This is probably common, depending on local protocols of baptism or Ash Wednesday, which more American Protestants now observe as an edifying if not essential rite. Our Anglican church schedules baptisms for the Easter vigil, so our kids had Lent before they got the sacrament. Some Protestant parents, who have embraced Ash Wednesday but not infant baptism, go years watching their children marked with an outward sign of their sinful mortality before they get to see the water of new life coursing over the brow.
I must admit that for me this does not go down easily. I deeply appreciate Ash Wednesday. Admittedly for Protestants observance of the day and of Lent altogether has an uneven history. Some reformers, from the sixteenth century on, rued its conspicuous display of penitence and its suggestion that you could fast your way into God’s favor. Others, like Anglicans, retained Lenten practices as instructional opportunities, helpful disciplines. Ashes on the forehead are helpful. It is good for me and I think for most people to be reminded that we are going to die, to have the ineluctable fact of our own mortality starkly and publicly presented. I would even argue that it is a rich gift to have this reminder of mortality offered, as it was last week in many American churches, when actual death—from starvation, migration, warfare–does not stand at the door.
But it is different to have that sentence read over your children. In lay Catholic conversations about whether young children should receive ashes (because young children cannot be said to have committed conscious sin or have ability to repent), answers usually lean affirmative. Some suggest that kids should be included in communal penance, or should begin it early as a way of growing up in faithful practice. Some even imply that kids would feel left out if not given their share of ashes.
I am not sure what reason motivated the mother kneeling next to me last Wednesday, in the Anglican church I attend, with her infant daughter on her hip. The baby was first facing away from the priest, who made a cross on the mother’s forehead and then proceeded on to me to remind me that I was going back to dust. To be sure, I should have had enough to think about with my own mortality but I could not help wondering if she had the baby facing the wrong way on purpose—to refuse ashes. I know the mother and decided to ask her about it later. But before the minister passed on to another penitent, the mother turned the child and he returned. The baby’s face was serene and eyes wide. The priest made a cross on her smooth forehead and told her she was going to die, and went on.

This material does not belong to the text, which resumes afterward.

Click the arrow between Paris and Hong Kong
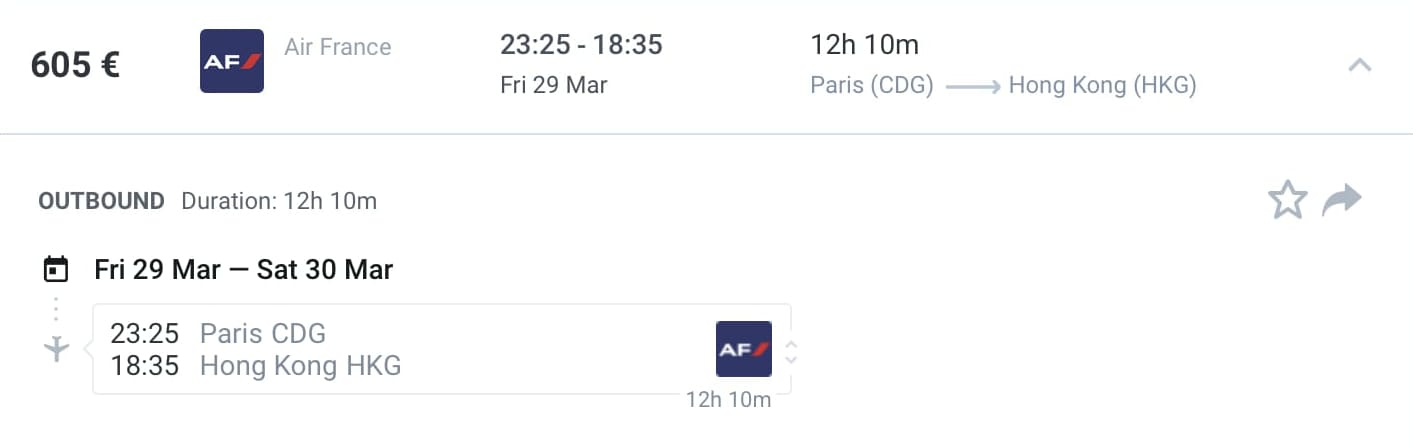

She did not quarrel or cry out. We all went back to our pews. But that hurt to watch. If, for Protestants, these penitential acts are better understood as educational rather than meritorious, what are we supposed to learn from reminder of our child’s certain death? The ashes on that baby’s head were not a word to the infant but served a pronouncement to her mother: remember that your child is dust, and to dust she will return. The mother might protest—as I remember silently insisting with my babies—no! she did not come from dust, she came from warm flesh, from me! She will go to dust—but she shouldn’t for a long time! Let life spare her; let the ashes come to me instead!
Seeing ashes on the face of that beautiful baby, mortal and subject to redemption, reminded me of the words Marilynne Robinson’s Gilead put in the mind of a dying father who had himself to entrust his son to God: “There are two occasions when the sacred beauty of Creation becomes dazzlingly apparent, and they occur together. One is when we feel our mortal insufficiency to the world and the other is when we feel the world’s mortal insufficiency to us.”

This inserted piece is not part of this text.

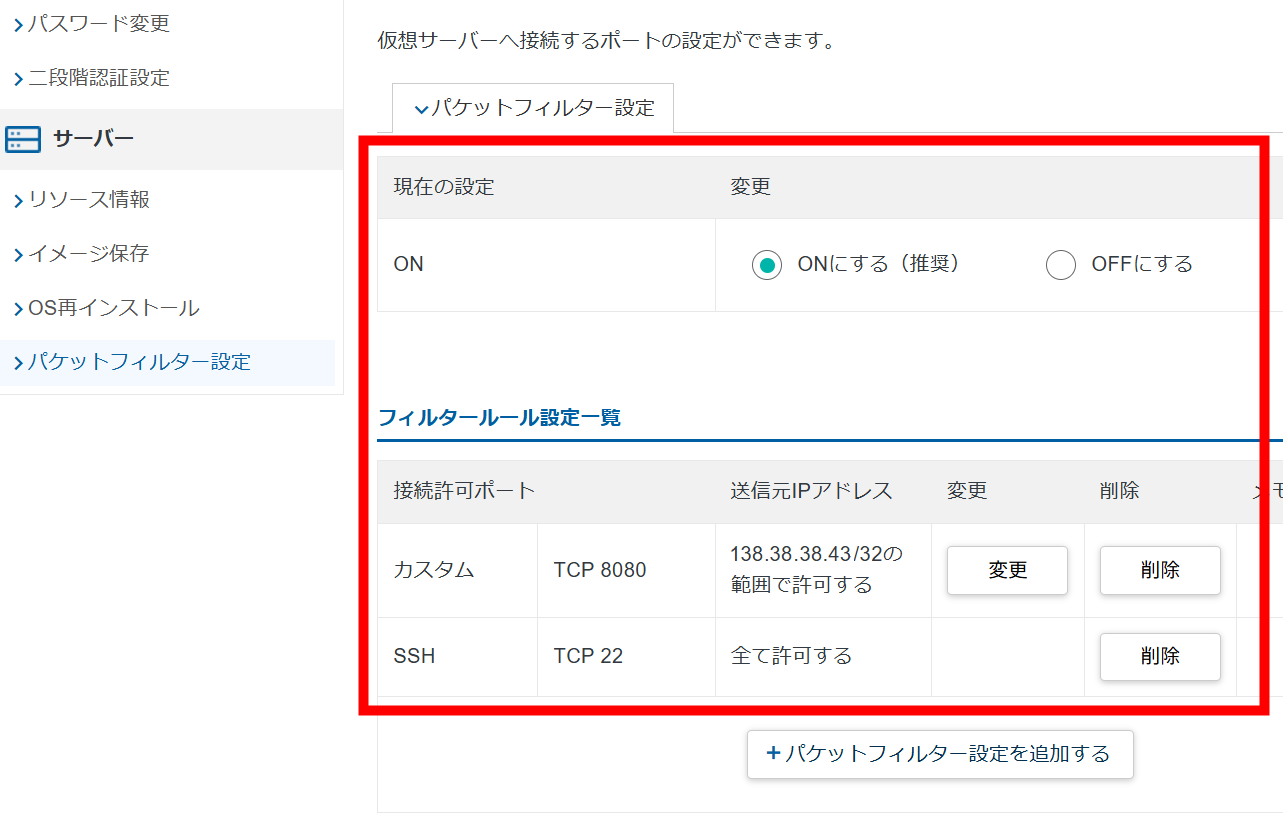Delete the カスタム TCP 8080 rule
Screen dimensions: 1283x820
[1159, 570]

This is one of the painful gifts of grace that comes in this liturgical season. Having to reckon with the morality of your brothers and sisters, your sons and daughters, is as much part of the Lenten message as your own mortality. What the priest says about that child when he makes the smudgy cross is true. Your lovely new child enters as a creature in a gorgeous terrifying world ineluctably falling apart, devouring, decaying. That is the fact of earthly parenthood. This past year has generated shattering images of that suffering, worst of all perhaps the tragic, iconic photo from last September of a three-year-old refugee boy face down in the sand on a Turkish beach.
This is what all parents must confront, unblinking, and it is a hard truth better confronted in church. Church is the right place to admit our death-in-life, our incapacity even to protect our own children from sin, theirs or others. Ashes on their foreheads as well as our own are reminders of our fellowship together in this mortal life; they are co-heirs and co-laborers, not just our darlings. Our limits as parents encourages the entrusting of children to the motherhood of the church.